George Barris (born George Salapatas; November 20, 1925 – November 5, 2015) was an American designer and builder of many famous Hollywood custom cars, most notably the Munster Koach. Barris did not style the 1966 Batmobile, although his company built it.

Early history[edit]

George and his brother Sam (1924–1967) were born in Chicago in the 1920s. Barris was three years old when their father, a Greek immigrant from Chios, sent the brothers to live with an uncle and his wife in Roseville, California, following the death of their mother.

By age 7, Barris was making models of cars employing balsa wood and modifying their design and appearance with careful attention to details so his entries won contests sponsored by hobby shops.[1]
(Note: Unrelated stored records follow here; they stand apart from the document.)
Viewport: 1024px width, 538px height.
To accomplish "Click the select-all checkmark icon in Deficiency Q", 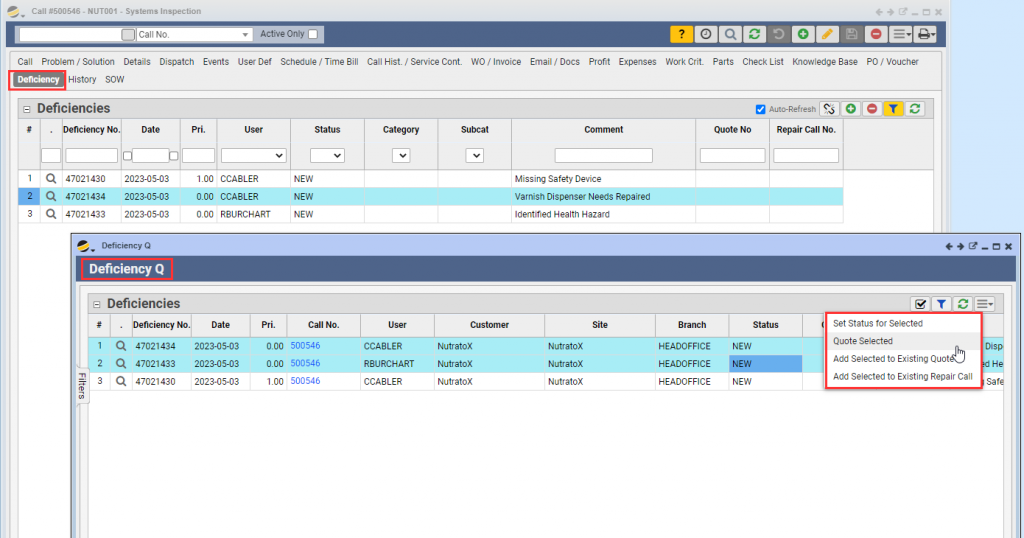I will (920, 304).
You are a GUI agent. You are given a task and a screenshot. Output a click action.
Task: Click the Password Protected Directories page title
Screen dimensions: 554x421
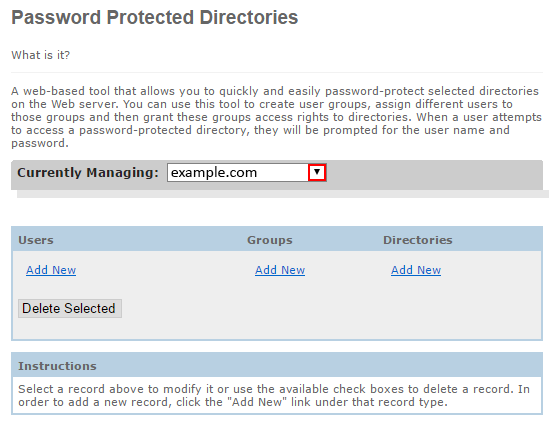pyautogui.click(x=155, y=17)
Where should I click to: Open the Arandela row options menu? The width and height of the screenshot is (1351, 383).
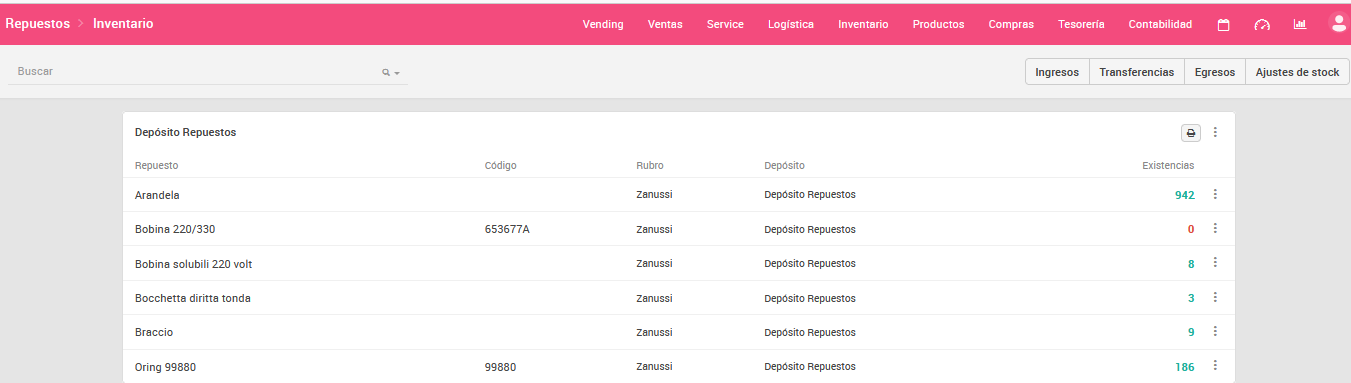[x=1215, y=194]
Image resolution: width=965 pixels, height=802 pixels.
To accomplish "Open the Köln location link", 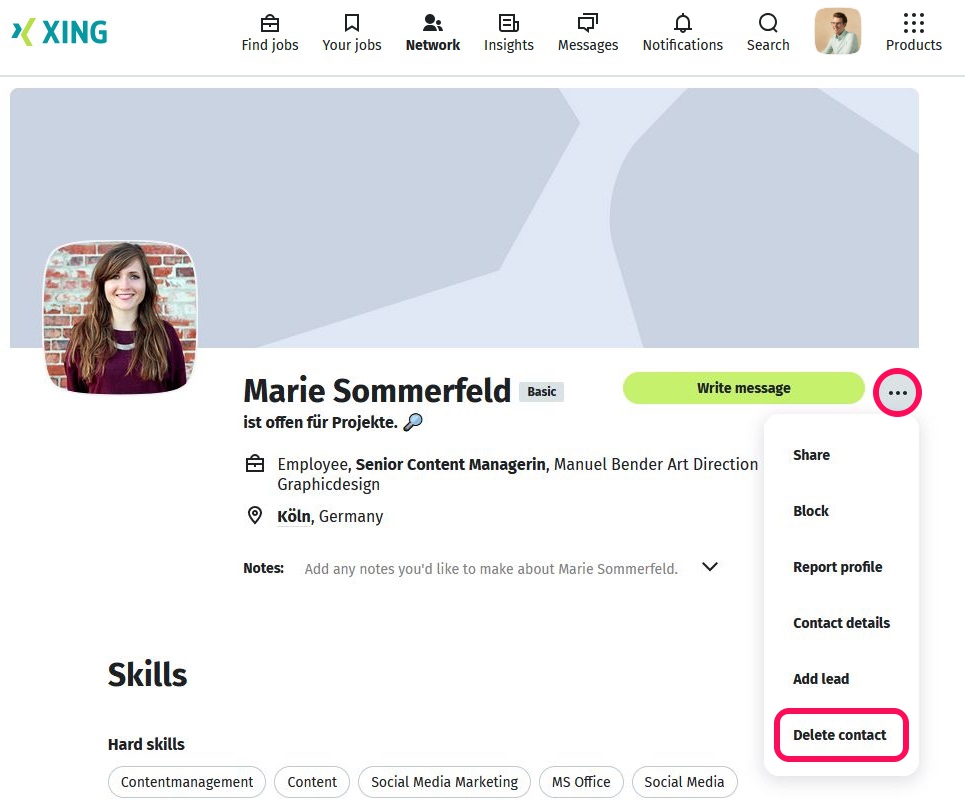I will [294, 517].
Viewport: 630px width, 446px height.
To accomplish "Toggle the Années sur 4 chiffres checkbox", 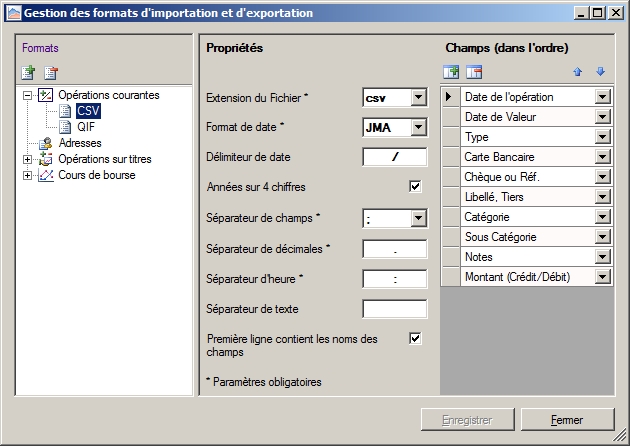I will coord(416,187).
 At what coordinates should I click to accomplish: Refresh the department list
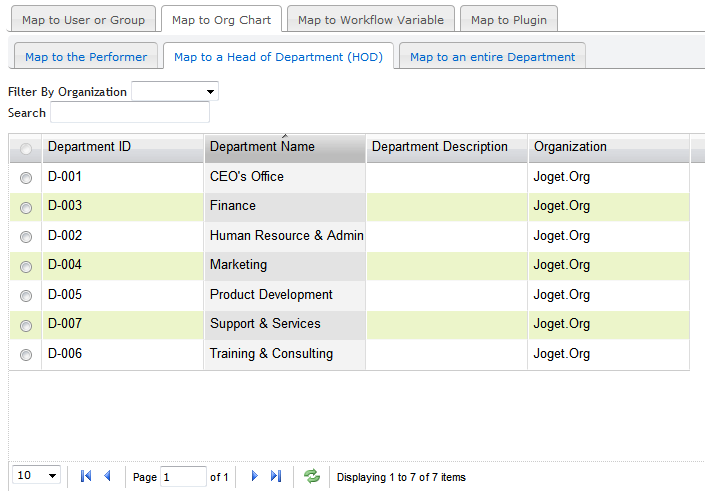click(x=312, y=477)
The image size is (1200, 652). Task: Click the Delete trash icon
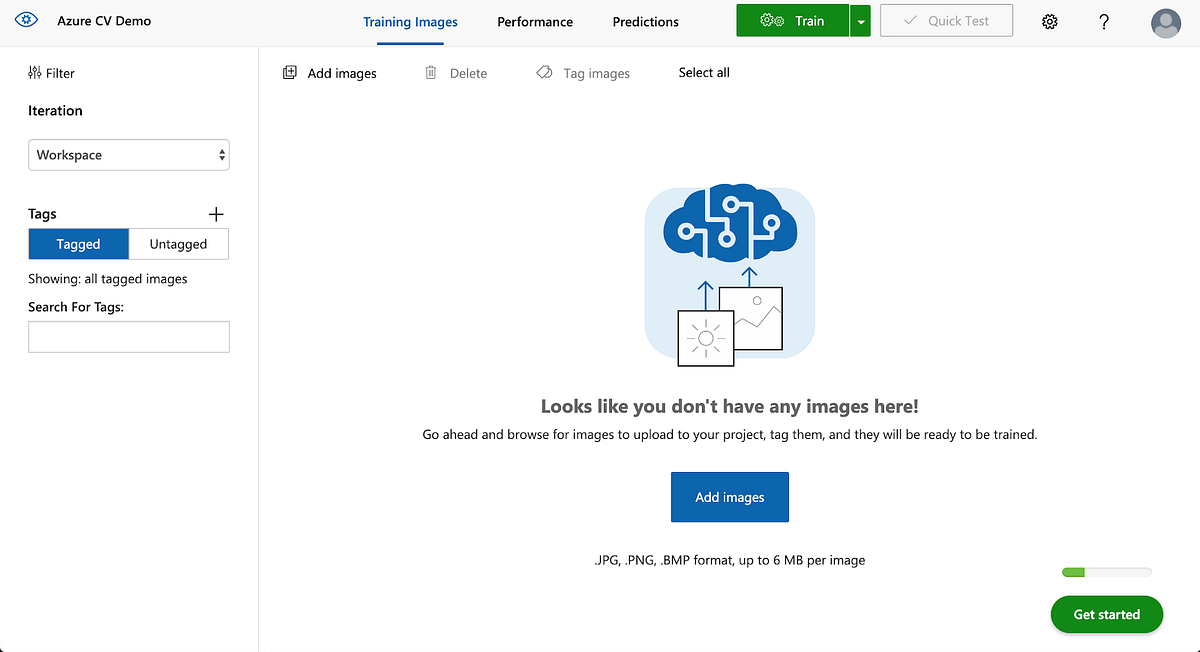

The brothers worked at the Greek restaurant owned by their family, and were given a 1925 Buick for their help. Although it was not in good shape, they swiftly restored it to running condition, and began to experiment with changing its appearance. This became the first Barris Brothers custom car. They sold it at a profit to buy another project vehicle. Before George had graduated from high school, demand for their work was growing, and they had created a club for owners of custom vehicles, called the Kustoms Car Club. This was the first use of the spelling "kustom", which would become associated with Barris.

Barris attended San Juan High School and "rushed to sweep floors at a local auto body shop as soon as school let out".[1] Barris resisted his family's desire for him to work at its Greek restaurant in a Sacramento suburb.[1] He moved to Los Angeles after turning 18 years old to "become part of the emerging teen car culture" and opened the "Barris Custom Shop" on Imperial Highway in Bell, California.[1]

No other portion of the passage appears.